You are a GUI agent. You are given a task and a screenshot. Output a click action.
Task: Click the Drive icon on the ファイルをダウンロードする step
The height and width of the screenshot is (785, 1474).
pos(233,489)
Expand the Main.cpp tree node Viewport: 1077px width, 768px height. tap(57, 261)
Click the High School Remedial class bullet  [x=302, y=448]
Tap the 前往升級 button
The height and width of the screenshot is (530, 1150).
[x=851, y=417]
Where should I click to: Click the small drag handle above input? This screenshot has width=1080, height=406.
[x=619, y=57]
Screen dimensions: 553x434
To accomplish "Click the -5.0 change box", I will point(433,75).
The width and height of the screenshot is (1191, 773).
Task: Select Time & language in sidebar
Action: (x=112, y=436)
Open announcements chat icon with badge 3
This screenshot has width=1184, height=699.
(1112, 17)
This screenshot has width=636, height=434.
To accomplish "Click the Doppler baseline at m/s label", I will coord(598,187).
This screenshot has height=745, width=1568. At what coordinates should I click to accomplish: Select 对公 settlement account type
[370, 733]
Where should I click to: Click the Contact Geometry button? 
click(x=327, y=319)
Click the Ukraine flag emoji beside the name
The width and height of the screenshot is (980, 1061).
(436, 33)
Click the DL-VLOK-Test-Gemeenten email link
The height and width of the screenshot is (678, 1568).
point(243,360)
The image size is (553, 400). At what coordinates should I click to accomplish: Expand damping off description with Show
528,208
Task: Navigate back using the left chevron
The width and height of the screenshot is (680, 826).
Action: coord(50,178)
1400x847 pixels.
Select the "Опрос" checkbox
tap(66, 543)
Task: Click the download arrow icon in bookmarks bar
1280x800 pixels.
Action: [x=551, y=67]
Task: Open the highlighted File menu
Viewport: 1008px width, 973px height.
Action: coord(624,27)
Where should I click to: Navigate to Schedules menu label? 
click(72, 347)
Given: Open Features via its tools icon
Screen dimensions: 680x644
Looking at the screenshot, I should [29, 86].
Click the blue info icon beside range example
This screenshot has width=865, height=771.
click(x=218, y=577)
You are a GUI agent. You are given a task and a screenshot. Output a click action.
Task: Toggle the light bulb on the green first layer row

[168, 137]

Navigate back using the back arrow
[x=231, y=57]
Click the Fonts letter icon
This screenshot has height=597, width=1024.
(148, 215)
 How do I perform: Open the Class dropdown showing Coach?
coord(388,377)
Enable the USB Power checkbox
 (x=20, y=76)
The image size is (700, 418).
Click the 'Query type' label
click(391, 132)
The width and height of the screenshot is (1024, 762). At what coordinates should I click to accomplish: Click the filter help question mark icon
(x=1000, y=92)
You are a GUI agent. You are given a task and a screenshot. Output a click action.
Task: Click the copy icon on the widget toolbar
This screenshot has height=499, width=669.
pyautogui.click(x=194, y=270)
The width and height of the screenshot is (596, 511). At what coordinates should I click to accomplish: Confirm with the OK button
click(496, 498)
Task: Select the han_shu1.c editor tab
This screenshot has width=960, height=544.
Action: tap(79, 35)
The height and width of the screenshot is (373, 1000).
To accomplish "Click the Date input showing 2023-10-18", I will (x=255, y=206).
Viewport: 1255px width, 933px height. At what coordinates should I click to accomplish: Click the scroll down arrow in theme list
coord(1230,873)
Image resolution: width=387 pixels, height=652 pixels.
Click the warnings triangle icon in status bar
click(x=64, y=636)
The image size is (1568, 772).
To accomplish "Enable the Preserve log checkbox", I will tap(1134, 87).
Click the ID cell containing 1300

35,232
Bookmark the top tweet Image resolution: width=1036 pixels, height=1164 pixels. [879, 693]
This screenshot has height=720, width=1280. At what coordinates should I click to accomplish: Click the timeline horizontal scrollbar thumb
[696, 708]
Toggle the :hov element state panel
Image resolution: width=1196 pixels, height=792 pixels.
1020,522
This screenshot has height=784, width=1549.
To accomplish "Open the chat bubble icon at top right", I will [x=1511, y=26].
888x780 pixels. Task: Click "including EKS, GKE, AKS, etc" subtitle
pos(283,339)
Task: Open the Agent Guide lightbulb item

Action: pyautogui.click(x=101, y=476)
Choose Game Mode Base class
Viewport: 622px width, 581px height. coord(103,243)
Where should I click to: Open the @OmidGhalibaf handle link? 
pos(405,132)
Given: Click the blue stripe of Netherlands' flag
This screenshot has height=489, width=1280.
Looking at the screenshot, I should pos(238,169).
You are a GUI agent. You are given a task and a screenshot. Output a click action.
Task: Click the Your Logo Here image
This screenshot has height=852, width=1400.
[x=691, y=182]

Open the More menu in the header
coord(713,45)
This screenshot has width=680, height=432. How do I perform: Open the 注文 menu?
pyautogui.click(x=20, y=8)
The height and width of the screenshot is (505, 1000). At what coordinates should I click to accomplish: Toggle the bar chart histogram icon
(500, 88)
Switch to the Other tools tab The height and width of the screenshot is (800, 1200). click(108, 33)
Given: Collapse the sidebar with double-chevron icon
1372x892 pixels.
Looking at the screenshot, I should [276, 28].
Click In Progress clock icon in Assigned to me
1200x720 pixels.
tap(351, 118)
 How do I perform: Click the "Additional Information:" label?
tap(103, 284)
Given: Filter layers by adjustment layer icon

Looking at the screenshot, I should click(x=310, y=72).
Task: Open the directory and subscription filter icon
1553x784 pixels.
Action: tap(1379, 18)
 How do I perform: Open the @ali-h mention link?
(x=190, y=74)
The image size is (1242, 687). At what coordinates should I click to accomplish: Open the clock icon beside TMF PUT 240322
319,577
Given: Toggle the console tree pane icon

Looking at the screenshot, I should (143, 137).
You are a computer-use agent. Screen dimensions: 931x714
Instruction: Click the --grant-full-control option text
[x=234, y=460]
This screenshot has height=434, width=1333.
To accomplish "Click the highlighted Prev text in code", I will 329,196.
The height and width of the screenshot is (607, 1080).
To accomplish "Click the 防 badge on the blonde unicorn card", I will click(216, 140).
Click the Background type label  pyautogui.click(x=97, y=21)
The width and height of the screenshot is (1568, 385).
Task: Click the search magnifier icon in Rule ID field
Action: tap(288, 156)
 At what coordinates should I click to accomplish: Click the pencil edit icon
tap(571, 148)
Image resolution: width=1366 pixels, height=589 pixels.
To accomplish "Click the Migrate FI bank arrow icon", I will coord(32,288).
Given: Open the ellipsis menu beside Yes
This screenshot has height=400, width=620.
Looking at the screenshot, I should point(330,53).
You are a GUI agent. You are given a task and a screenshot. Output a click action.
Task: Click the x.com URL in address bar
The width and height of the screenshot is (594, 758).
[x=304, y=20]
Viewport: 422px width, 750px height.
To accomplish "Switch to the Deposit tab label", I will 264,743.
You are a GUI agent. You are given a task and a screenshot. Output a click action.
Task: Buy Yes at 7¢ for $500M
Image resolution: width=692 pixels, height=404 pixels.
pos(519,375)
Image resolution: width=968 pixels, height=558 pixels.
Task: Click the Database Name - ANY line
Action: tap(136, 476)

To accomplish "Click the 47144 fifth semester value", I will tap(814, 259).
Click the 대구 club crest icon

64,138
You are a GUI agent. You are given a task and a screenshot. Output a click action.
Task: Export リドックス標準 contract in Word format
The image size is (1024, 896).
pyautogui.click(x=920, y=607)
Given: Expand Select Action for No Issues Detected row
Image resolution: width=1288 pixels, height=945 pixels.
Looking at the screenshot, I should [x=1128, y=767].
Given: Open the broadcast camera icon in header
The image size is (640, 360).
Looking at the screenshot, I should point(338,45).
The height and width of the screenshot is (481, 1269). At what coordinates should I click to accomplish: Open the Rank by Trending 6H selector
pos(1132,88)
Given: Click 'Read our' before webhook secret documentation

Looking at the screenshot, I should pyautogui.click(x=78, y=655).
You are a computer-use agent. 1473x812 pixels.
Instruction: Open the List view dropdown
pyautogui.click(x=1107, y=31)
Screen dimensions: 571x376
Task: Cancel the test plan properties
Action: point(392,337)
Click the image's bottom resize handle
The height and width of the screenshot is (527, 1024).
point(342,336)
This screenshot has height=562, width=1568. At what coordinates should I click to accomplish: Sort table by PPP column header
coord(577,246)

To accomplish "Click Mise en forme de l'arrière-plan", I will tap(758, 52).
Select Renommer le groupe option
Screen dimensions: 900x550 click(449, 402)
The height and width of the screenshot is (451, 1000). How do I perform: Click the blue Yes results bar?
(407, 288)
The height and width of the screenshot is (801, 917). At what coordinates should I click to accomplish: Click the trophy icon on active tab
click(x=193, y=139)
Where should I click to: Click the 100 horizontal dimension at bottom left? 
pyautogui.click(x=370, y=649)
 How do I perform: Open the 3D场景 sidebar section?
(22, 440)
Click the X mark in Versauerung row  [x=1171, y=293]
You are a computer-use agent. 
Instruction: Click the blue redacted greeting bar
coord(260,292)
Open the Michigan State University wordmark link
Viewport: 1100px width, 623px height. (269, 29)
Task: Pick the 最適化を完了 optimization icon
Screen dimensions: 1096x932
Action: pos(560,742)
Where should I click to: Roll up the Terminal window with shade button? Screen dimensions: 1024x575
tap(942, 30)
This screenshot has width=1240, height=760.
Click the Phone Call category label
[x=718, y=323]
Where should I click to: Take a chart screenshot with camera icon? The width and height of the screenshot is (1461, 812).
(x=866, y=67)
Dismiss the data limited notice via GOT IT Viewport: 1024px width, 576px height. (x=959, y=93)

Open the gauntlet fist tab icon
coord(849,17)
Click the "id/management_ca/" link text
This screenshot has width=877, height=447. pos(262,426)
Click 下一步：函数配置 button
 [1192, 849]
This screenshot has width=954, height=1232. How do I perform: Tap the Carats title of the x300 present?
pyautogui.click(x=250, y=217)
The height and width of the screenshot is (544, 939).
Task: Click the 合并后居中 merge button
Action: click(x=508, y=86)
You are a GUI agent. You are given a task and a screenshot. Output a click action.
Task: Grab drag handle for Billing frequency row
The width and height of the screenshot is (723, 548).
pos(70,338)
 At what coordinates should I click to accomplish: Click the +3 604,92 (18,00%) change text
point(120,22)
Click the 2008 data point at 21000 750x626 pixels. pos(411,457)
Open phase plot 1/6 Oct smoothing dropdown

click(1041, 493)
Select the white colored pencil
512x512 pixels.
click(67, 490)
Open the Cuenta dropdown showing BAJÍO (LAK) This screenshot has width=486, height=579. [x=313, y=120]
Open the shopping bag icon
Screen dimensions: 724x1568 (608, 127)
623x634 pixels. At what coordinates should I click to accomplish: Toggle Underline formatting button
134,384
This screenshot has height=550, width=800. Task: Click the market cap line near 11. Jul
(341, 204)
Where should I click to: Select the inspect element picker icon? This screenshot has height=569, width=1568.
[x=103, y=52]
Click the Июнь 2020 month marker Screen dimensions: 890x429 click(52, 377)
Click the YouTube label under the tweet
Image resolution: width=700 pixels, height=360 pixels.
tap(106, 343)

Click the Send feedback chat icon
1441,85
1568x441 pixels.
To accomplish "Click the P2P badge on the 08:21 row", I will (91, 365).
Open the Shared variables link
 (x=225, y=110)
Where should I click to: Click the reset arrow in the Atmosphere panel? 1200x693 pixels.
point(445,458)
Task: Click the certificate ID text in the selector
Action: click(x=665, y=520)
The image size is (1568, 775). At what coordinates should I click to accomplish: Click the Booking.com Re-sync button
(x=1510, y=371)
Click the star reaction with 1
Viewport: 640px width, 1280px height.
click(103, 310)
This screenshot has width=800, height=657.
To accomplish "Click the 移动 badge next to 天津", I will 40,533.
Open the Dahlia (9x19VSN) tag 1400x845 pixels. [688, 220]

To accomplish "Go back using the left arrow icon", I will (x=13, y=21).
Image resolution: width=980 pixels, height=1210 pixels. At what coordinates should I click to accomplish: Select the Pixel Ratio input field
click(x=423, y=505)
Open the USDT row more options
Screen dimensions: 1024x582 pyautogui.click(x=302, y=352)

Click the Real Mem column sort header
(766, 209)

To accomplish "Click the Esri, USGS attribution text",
+ + + + + + +
_EXERCISE REQUIREMENTS_. Lines in the records above that contain the word "badge" need to be counted; the reply is that number and nothing else.

_RESULT OF THE EXERCISE_. 4